The Heartbreaking Story Behind David Bowie’s “Lazarus”

The Heartbreaking Story Behind David Bowie’s “Lazarus” | I Love Classic Rock Videos

David Bowie in an interview with Russell Harty, 1973 - aladdinsane9 / Youtube

It appears that David Bowie’s symbolically charged song “Lazarus” isn’t going to be left alone, despite its numerous reinterpretations and never-ending attempts at explanation. Others are weird, obvious clickbait; some of the attempts have been interesting.

David Bowie stopped his cancer treatments in October 2015 when he found out that the disease had spread too far to be cured. Around the same time, he went to a Brooklyn soundstage to make a video for his new song “Lazarus,” a single for his then-upcoming album, Blackstar. Bowie spent a day in a hospital bed with a bandage on his head, yelling “Look up here, I’m in heaven! I have scars that can’t be seen.”

Johan Renck, who directed the music video, remembers how sad the timing was. “David said: ‘I just want to make it a simple performance video’… I immediately said ‘the song is called “Lazarus,” you should be in the bed.’”

“To me, it had to do with the biblical aspect of it. It had nothing to do with him being ill,” he further added. For the now-terminally ill singer, the symbolism created a new significance.

Though Renck denied that the music video for “Lazarus” contains any references to the singer’s illness, in the days following Bowie’s death, fans and critics suggested the video was instilled with a variety of various symbols and moments that took on intriguing new connotations.

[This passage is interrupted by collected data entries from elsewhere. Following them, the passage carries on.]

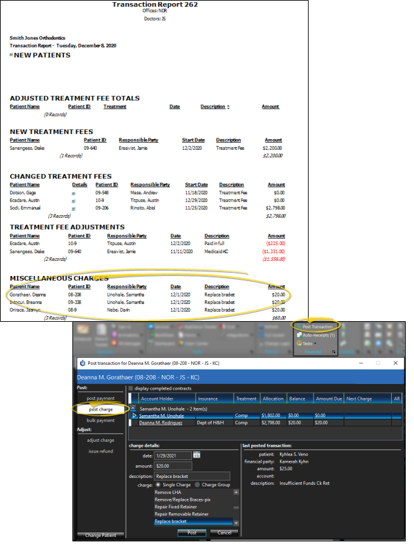The image size is (414, 549).
Task: Click the calendar icon beside the date field
Action: point(196,455)
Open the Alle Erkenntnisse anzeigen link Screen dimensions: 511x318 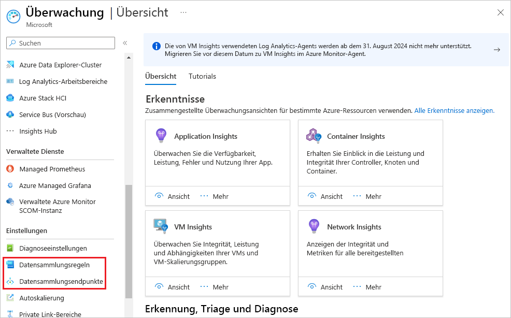pyautogui.click(x=454, y=111)
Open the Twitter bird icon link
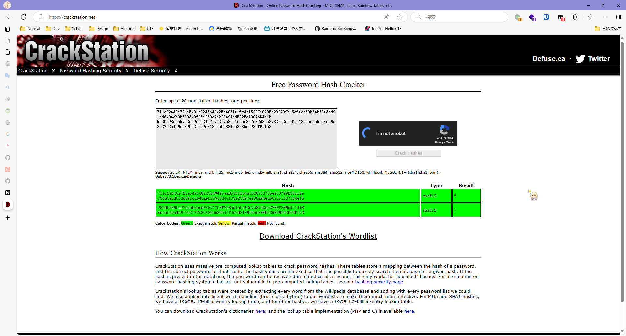626x336 pixels. (x=580, y=59)
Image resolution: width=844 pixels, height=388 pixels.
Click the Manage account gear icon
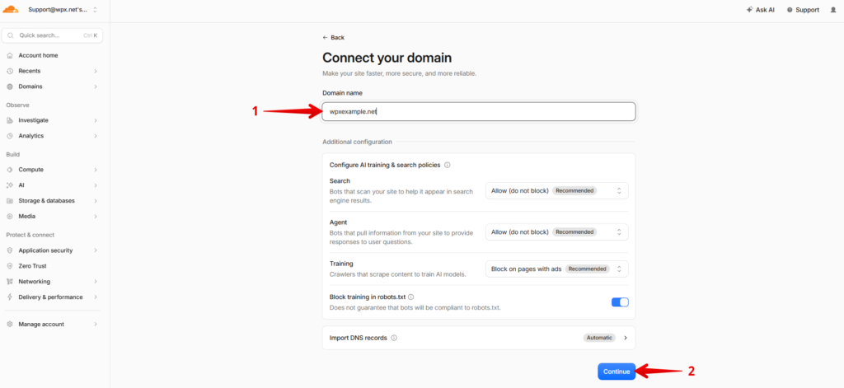(x=10, y=325)
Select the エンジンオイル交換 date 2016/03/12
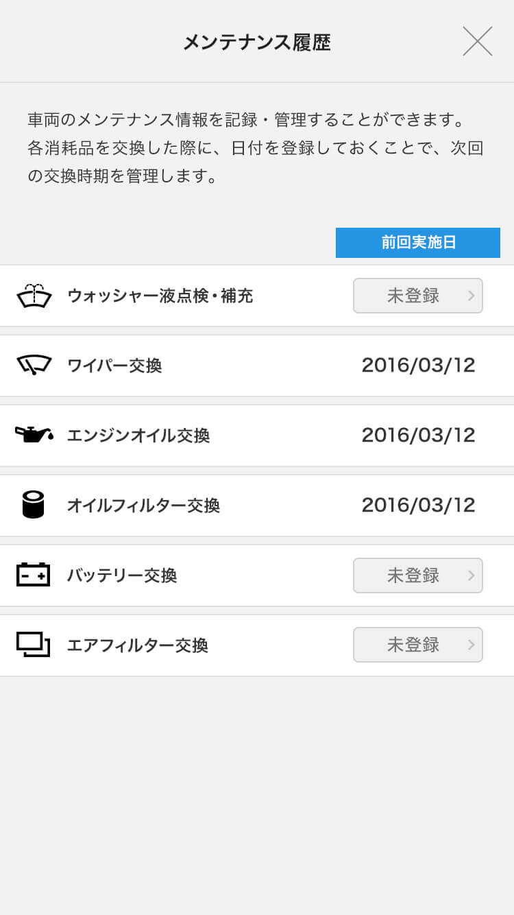 pos(418,435)
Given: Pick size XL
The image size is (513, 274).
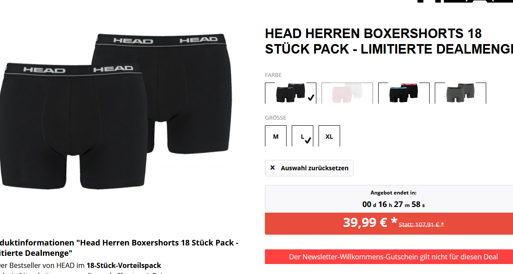Looking at the screenshot, I should pyautogui.click(x=329, y=136).
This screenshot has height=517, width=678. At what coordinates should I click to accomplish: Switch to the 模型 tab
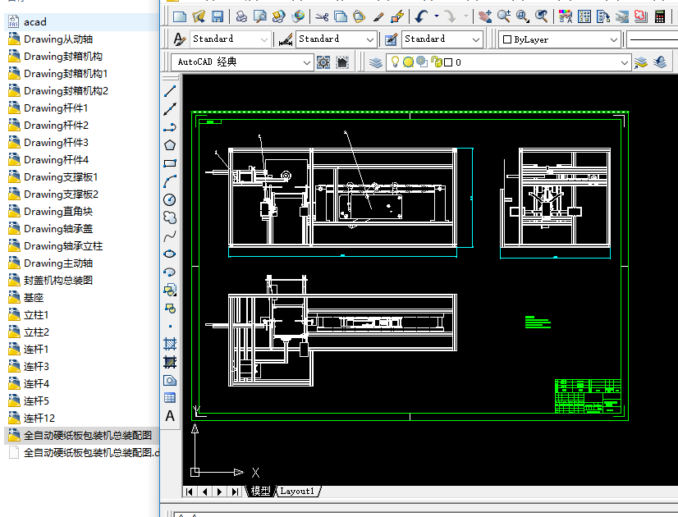pos(261,492)
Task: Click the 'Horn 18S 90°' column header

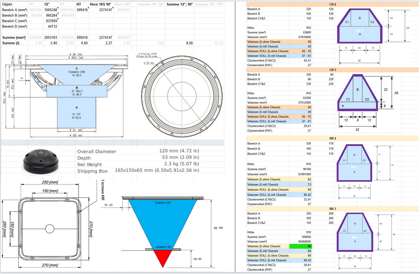Action: 100,4
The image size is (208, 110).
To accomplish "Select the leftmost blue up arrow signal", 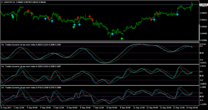I will click(12, 15).
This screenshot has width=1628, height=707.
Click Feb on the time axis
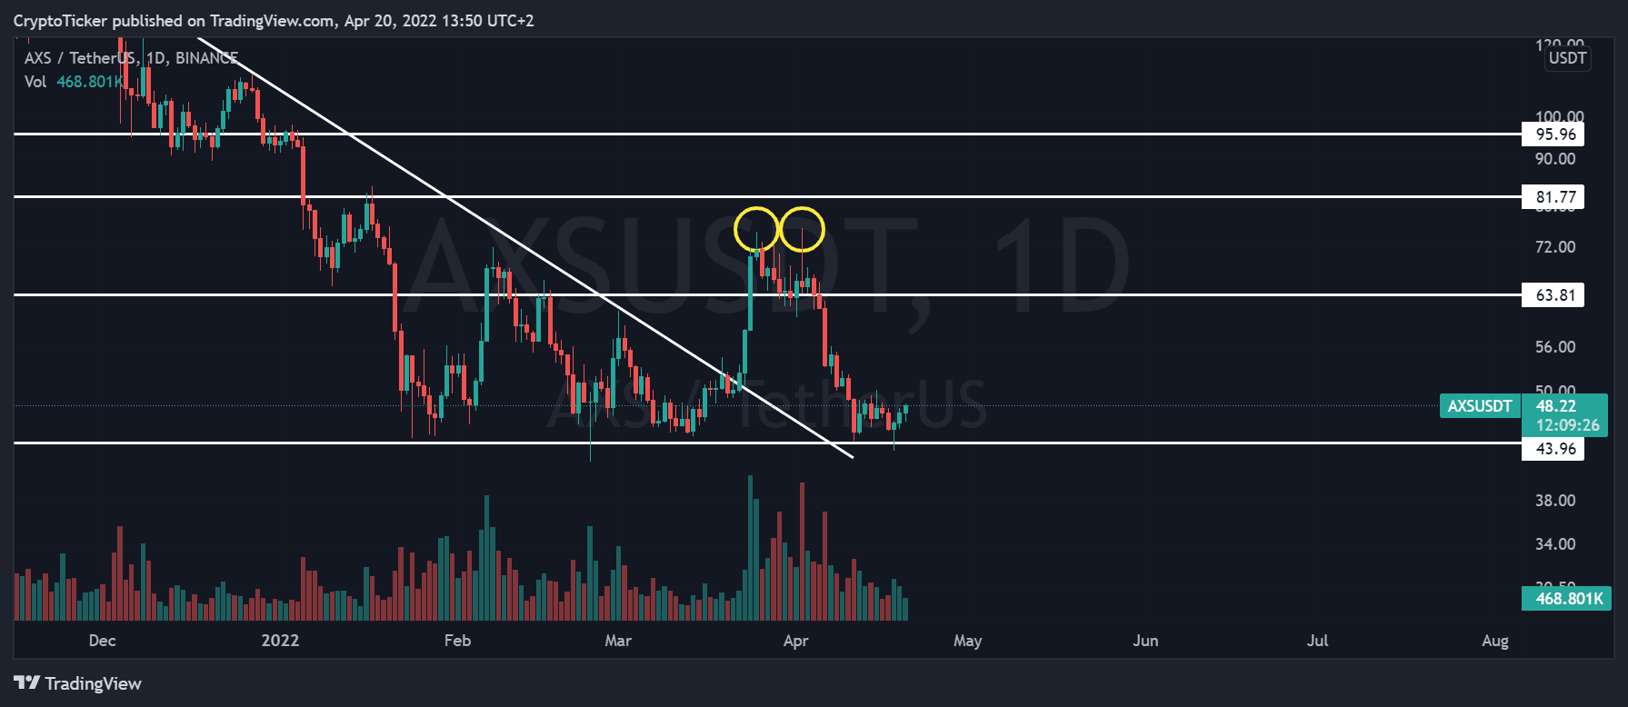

However, After Bowie’s death, the media asserted with clarity that the song’s title character was the biblical Lazarus from the New Testament, who is resurrected by Jesus Christ in the Gospel of John. Via Britannica: “This sickness will not end in death … No, it is for God’s glory so that God’s Son may be glorified through it. He who believes in me will live, even though he dies.”

Moreover, writer Michael Cunningham, who was hired by Bowie in 2013 to collaborate on a musical, Bowie developed attention to poet Emma Lazarus and her work, The New Colossus, and desired to include her as a protagonist.

It’s hard to pinpoint Bowie’s brilliance for the sake of his craft. But that’s the general wonderfulness of the singer; after all, he wouldn’t be the David Bowie that we know of today if it weren’t for his keen attention to detail and his sheer mysticism.